Supplementary Table 7. Protein and peptide ratios for Experiment 3 (unenriched analysis). Samples prepared as described in Supplementary Table 6 were prepared without click chemistry or enrichment and are identified as Experiment 3. Unenriched lysates were mixed and digested for direct assessment of protein abundance. Again, the order of isotopic labeling was inverted in the two biological replicates. After inverting the ratios for run 1, the data from all experiments were combined and listed. Peptides classified as singletons are assigned a ratio of 20. Peptides listed with a ratio of 0 were assigned a sequence by SEQUEST, but the MS1 data did not meet the stringent criteria for ratio assignment.
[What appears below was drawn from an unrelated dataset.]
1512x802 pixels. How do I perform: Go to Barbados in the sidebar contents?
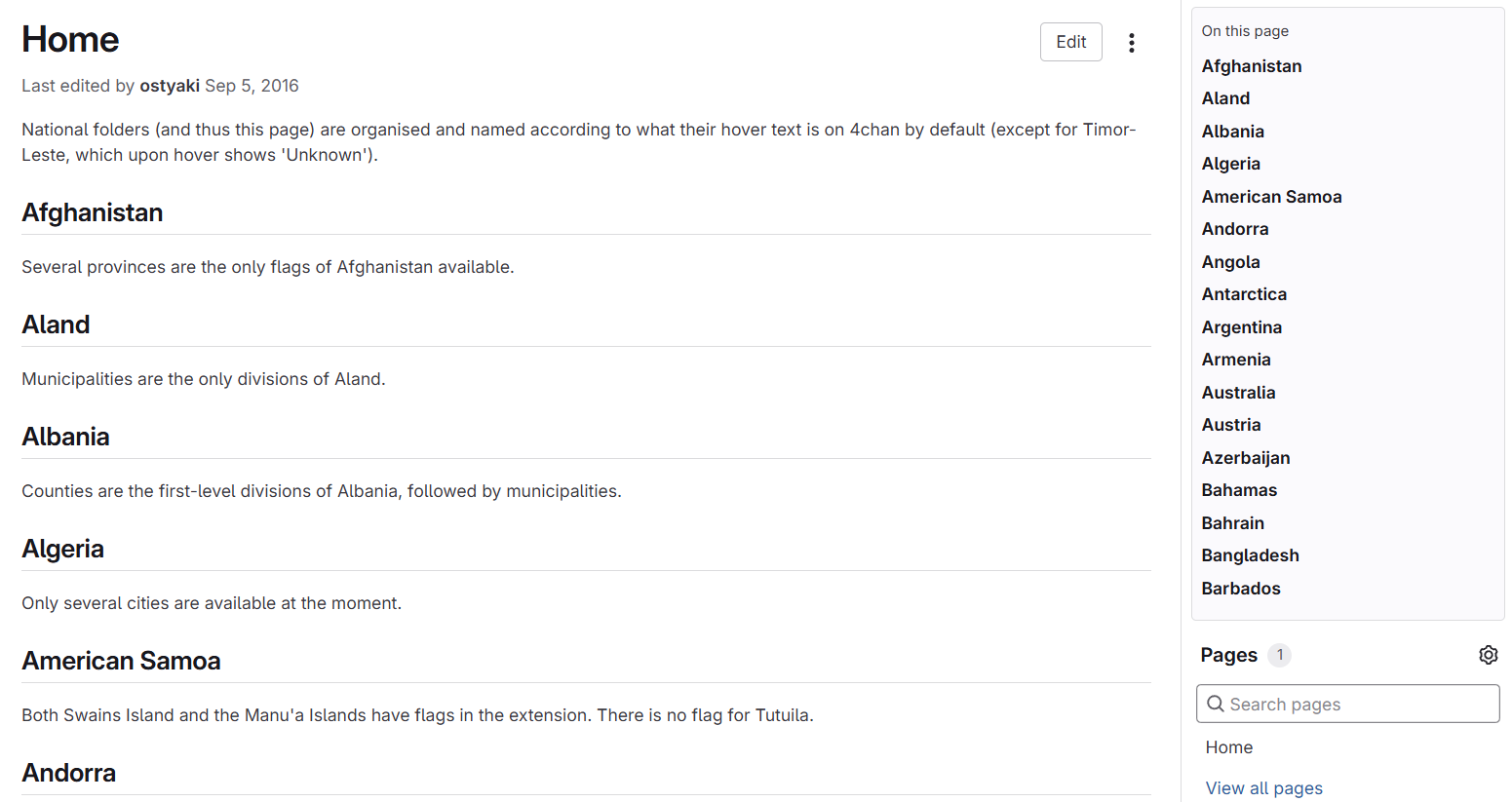[x=1240, y=589]
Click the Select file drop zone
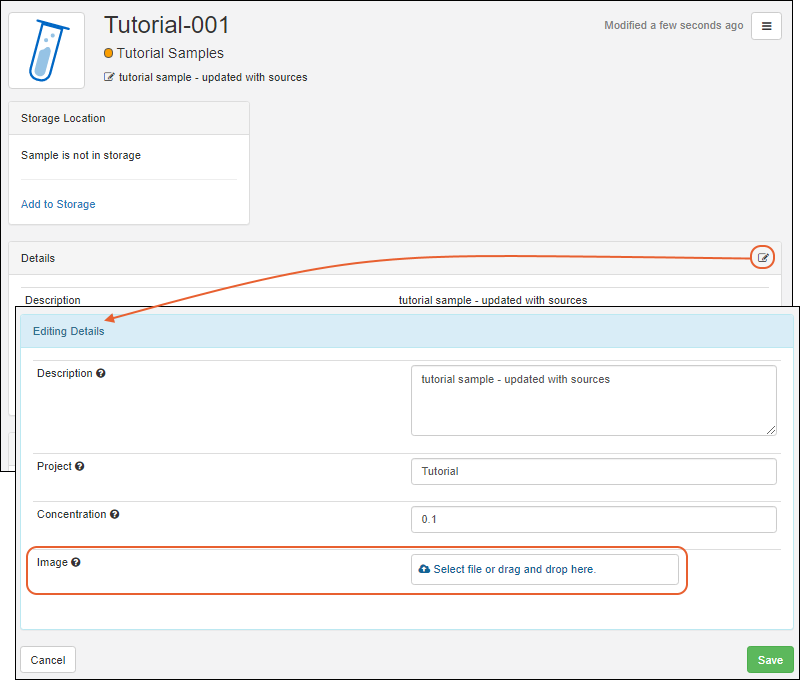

Supplementary Table 8. Protein and peptide ratios for Experiment 2 (Pulse-chase analysis of HDFP / DMSO). Quantitative proteomics analysis of palmitoylated proteins protected from turnover by addition of HDFP. In Experiment 2 (N = 8 biological replicates), cells were labeled with 17-ODYA (2 hrs) and placed in ‘chase’ media for an additional 4 hours with or without the addition of HDFP. Calculated peptide ratios are displayed in the column titled ‘Median’, and the median ratio is listed in the first line for each protein. The ‘Run’ column lists the replicate where the given peptide was quantified. In runs 1–4, the heavy cells were treated with HDFP and the light cells were treated with DMSO for 4 hours in chase media containing excess palmitic acid. In runs 5–8, the light cells were treated with HDFP and the heavy cells were treated with DMSO for 4 hours in chase media containing excess palmitic acid. After inverting the ratios for runs 1–4, the data from all experiments were combined and listed. Peptides classified as singletons are assigned a ratio of 20. Peptides listed with a ratio of 0 were assigned a sequence by SEQUEST, but the MS1 data did not meet the stringent criteria for ratio assignment.